◆ **Dataset**:
** start **
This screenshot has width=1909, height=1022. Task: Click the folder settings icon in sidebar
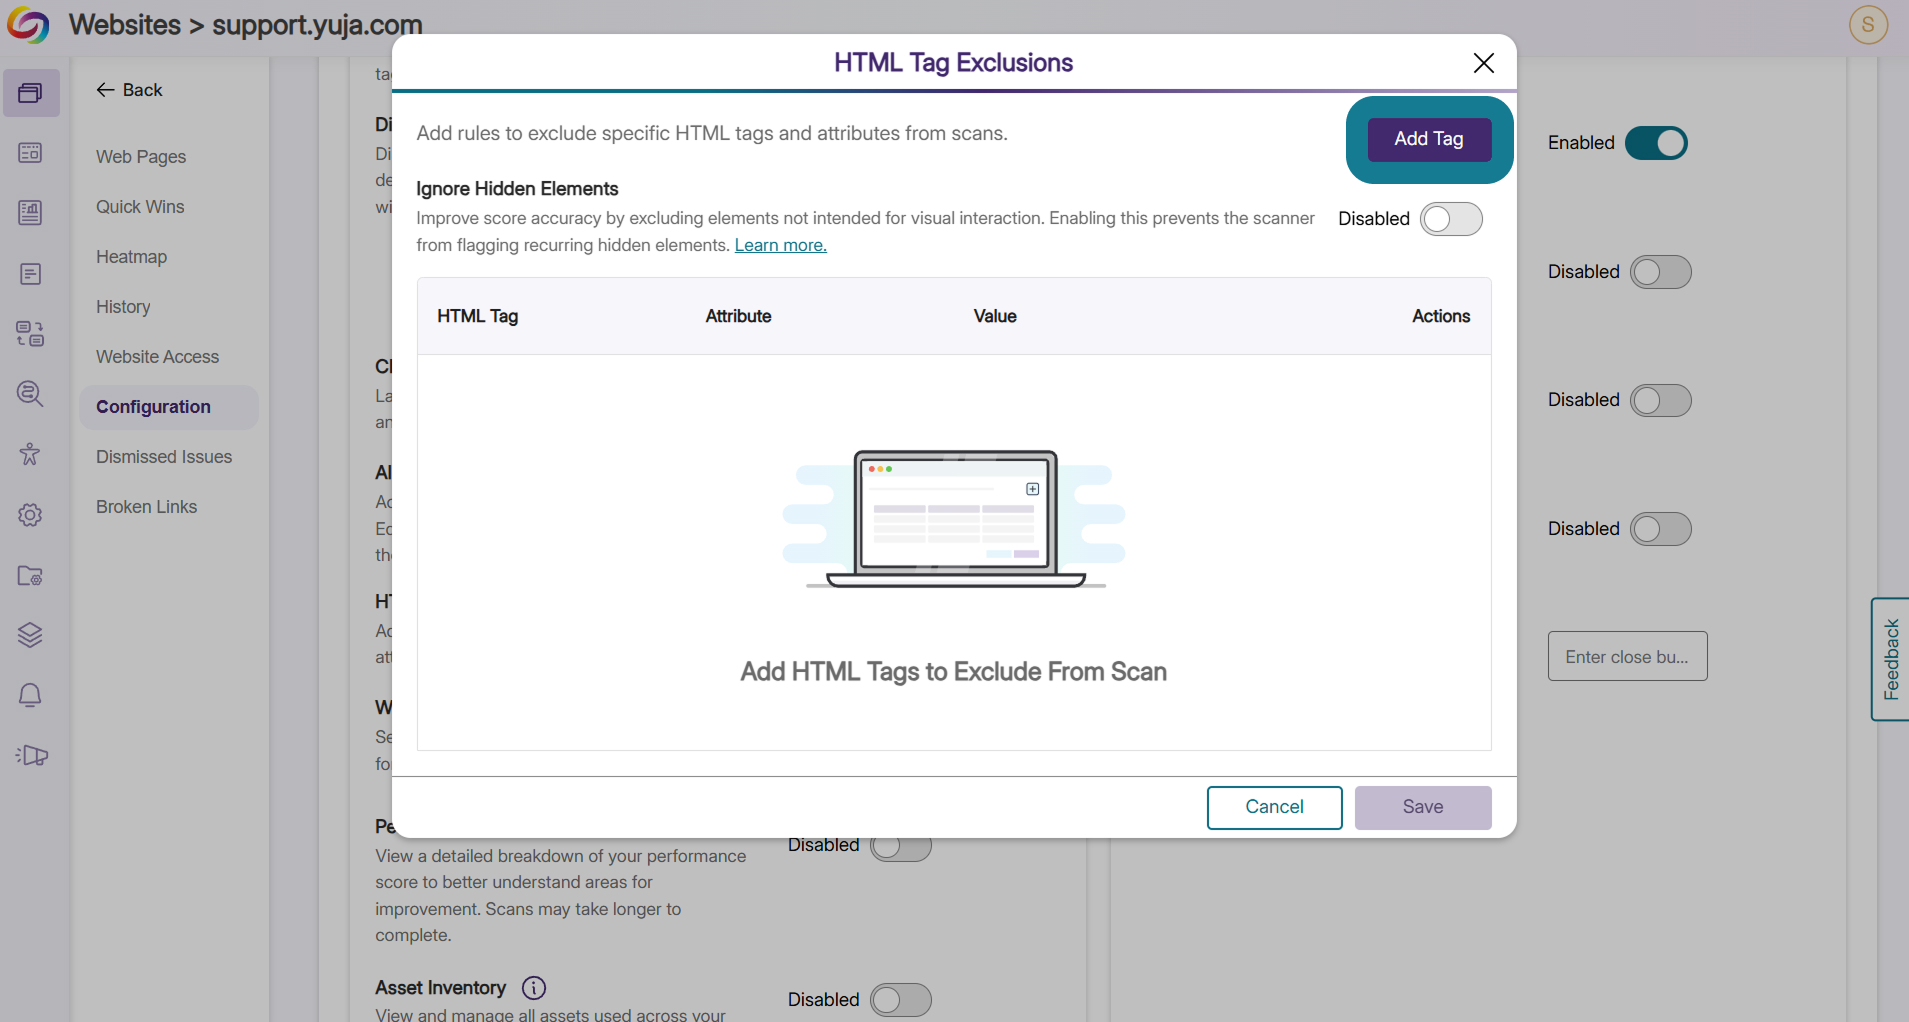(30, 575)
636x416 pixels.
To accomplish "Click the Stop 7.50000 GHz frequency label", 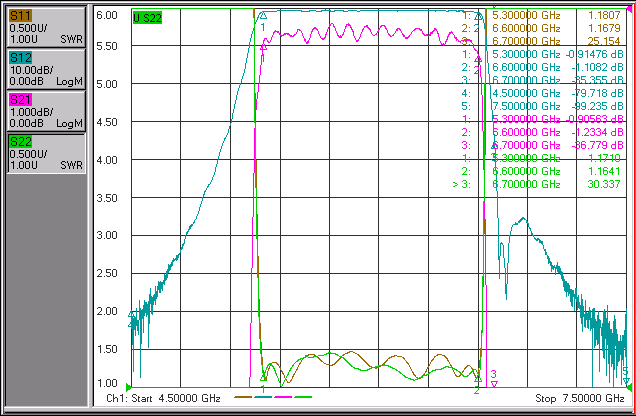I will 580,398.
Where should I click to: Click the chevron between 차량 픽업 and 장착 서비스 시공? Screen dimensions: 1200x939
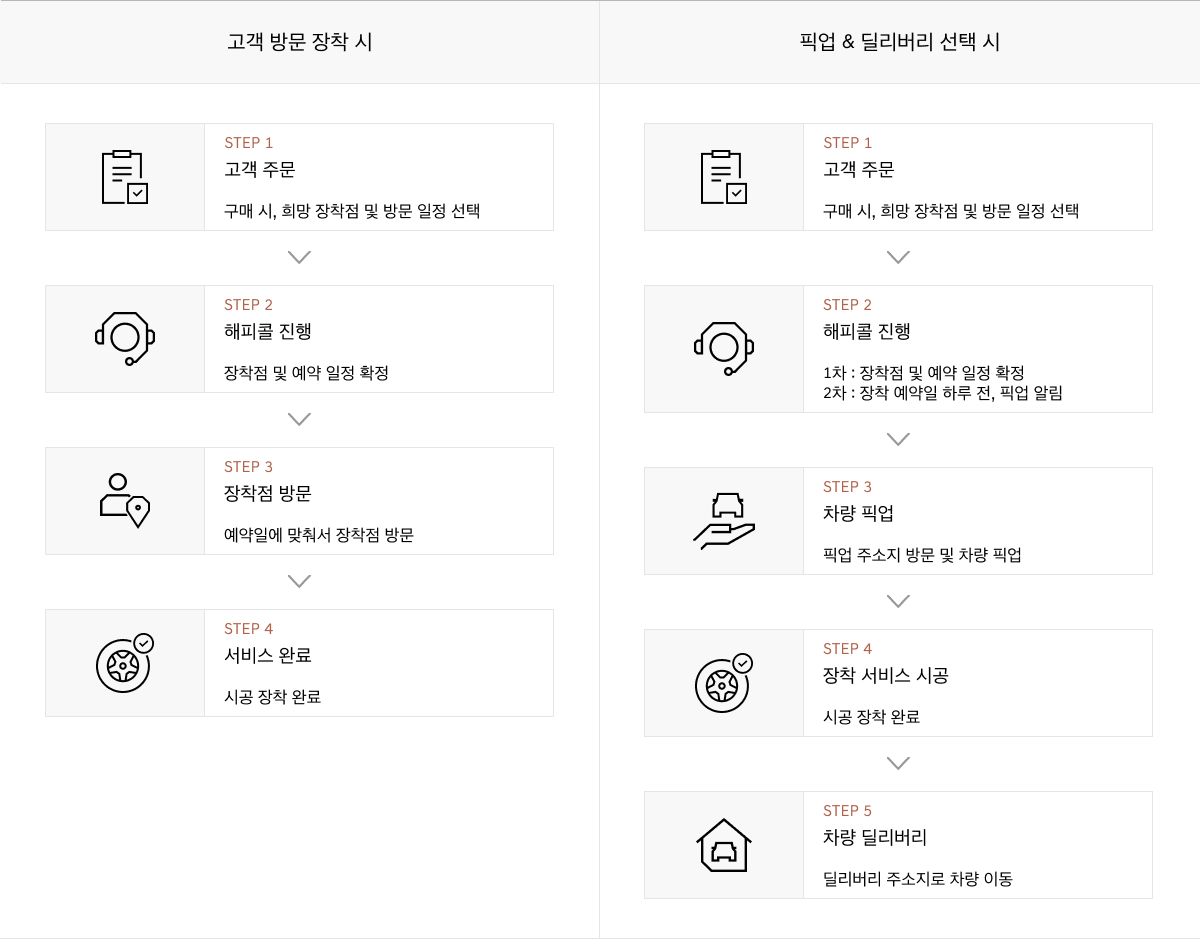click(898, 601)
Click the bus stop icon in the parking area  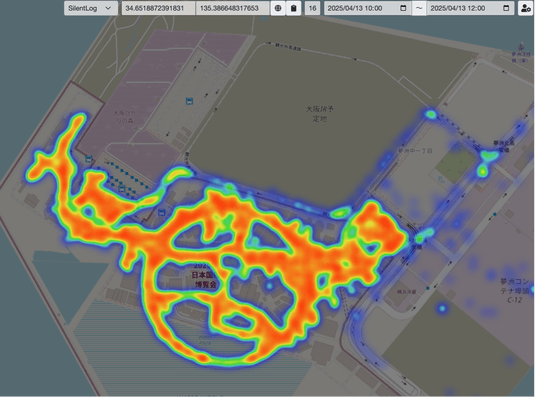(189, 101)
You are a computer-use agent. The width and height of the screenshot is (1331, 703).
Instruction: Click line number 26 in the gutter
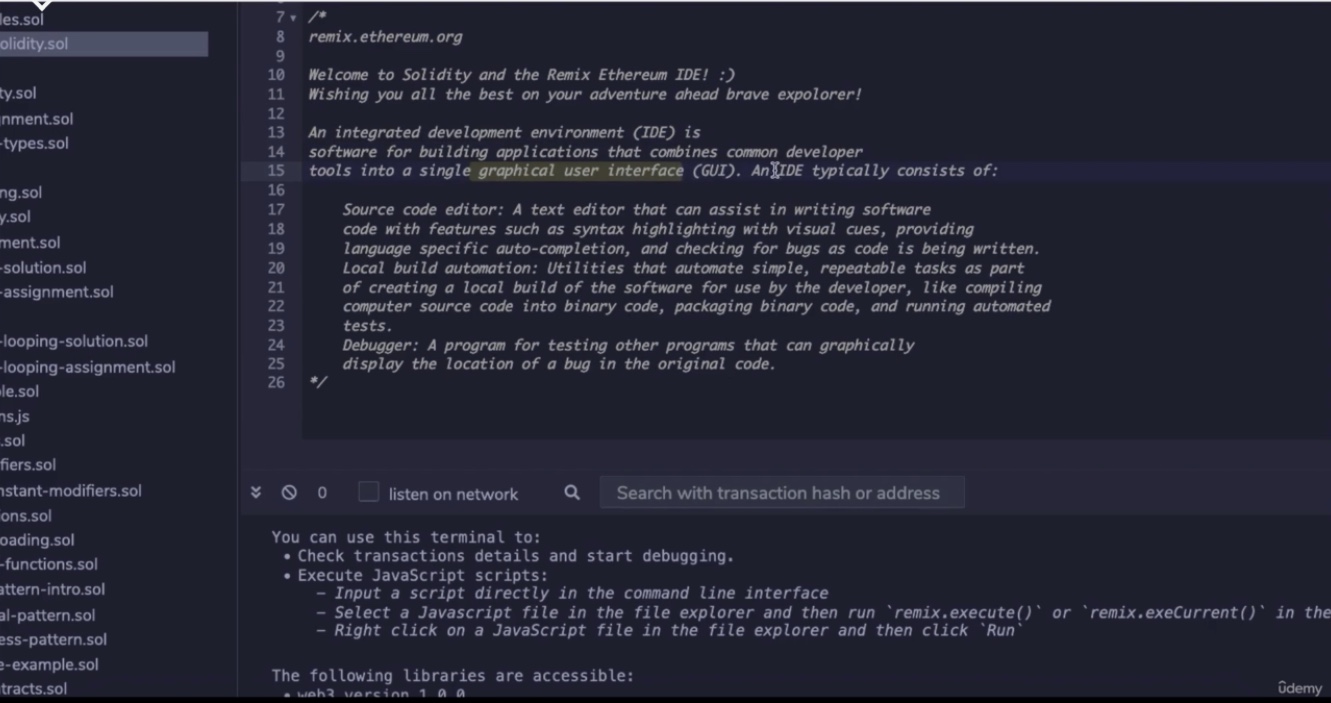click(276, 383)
** end **
** start **
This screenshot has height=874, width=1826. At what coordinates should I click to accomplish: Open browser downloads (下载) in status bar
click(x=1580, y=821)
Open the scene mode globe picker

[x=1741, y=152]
** end **
◆ **Directive**: Resize the rows running from the line with "You are a computer-use" to the line with "click(276, 383)", both included. Write them out in full, but multiply each answer coordinate by 1.1 and round it to a whole number, with halves going up. Leave every other number unchanged, including the screen sizes, and omit the pictures.

◆ **Result below**:
You are a computer-use agent. The width and height of the screenshot is (1331, 703).
Instruction: Click line number 26 in the gutter
click(304, 421)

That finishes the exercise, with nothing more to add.